DENVER (LAWFUEL) – The United States of America, through the U.S. Attorney’s Office in Colorado, in conjunction with the Bureau of Land Management (BLM), and the U.S. Forest Service (USFS), announced that Adventure Cycling Association (ACA) will pay the United States $27,500 to settle issues pertaining to the ACA’s failure to obtain a special use authorization and pay permit fees to access federal government property. The agreement was entered into by all parties without the formal lodging of a complaint with the court.
One of the responsibilities of the BLM and USFS is to implement a permit and fee program that supports the recreational use of public lands, including management of the natural resource, rehabilitation, and improvement. Both agencies require that an individual or group submit an application and other specific documentation, detailing the public lands that will be used, as well as pay a fee in order to be issued the proper permit. All applications must be approved prior to accessing the designated public areas.
Adventure Cycling Association (ACA), is a non-profit organization headquartered in Missoula, Montana. The organization provides approximately 44,000 due-paying members and other individuals with travel gear, cycling maps and publications that promote cycling within the United States. ACA also sponsors and leads guided bicycle tours and instructional courses.
According to the Settlement Agreement, the United States alleges that ACA failed to obtain various special use permits from the BLM and USFS for ACA-led bicycle tours in the State of Colorado between 2002 through 2007. As a result, ACA failed to pay special use permit fees, as required by both the BLM and USFS. The ACA will therefore pay $27,500 to settle this claim.
“Protecting our nation’s natural resources is an important part of the job of the United States Attorney’s Office,” said Acting U.S. Attorney David Gaouette. “Settlements like this acknowledge the need for an appropriate permit and fee system to ensure that the great beauty and majesty of Colorado’s public lands can be maintained for all those who wish to use them.”

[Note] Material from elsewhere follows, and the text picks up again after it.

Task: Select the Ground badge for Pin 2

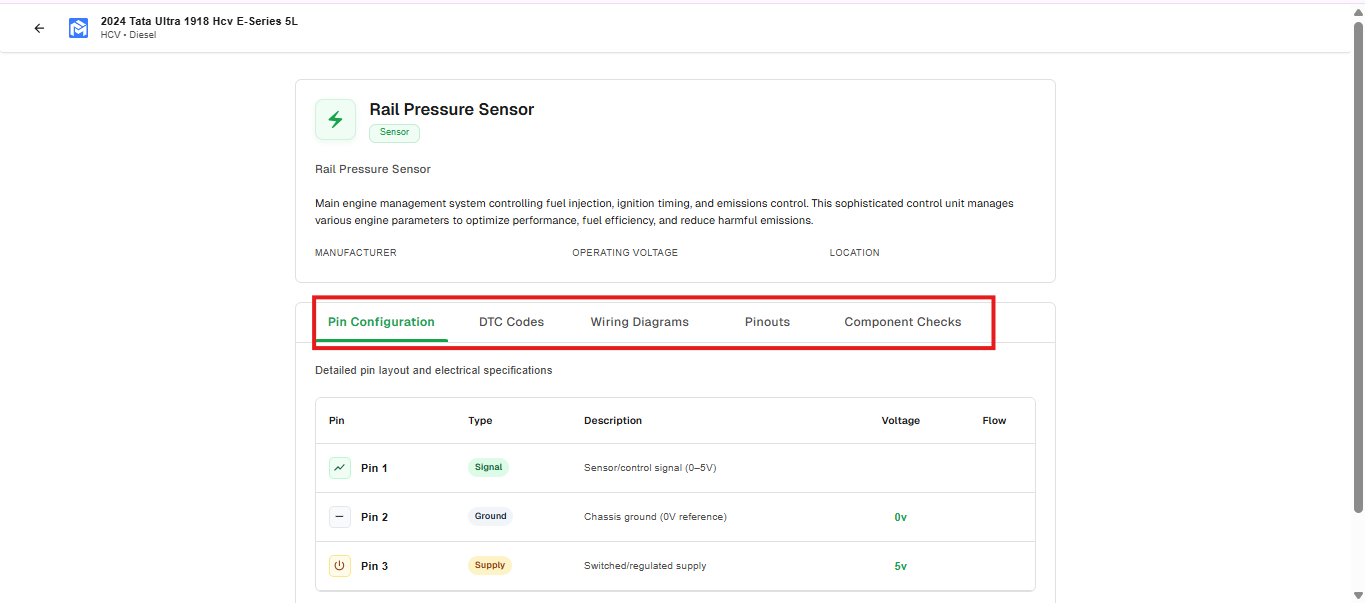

“This settlement sends an important message to groups operating on National Forest Service and other federal lands regarding the need to obtain the proper authorization prior to conducting any trip,” said Maribeth Gustafson, Deputy Regional Forester of the Rocky Mountain Region of the Forest Service.
“The BLM issues Special Recreation Permits (SRPs) to protect resources, ensure public health and safety, and address user conflicts,” said BLM Colorado Associate Director Dave Hunsaker. “Enforcing SRPs is an important part of ensuring that everyone is treated fairly when they visit their public lands.”
This agreement should not be construed as an admission of liability, wrongdoing, or guilt on the part of ACA.
This case was handled by Assistant U.S. Attorney Amanda Rocque. Acting U.S. Attorney David Gaouette would like to thank the Bureau of Land Management and the U.S. Forest Service for their hard work on this case.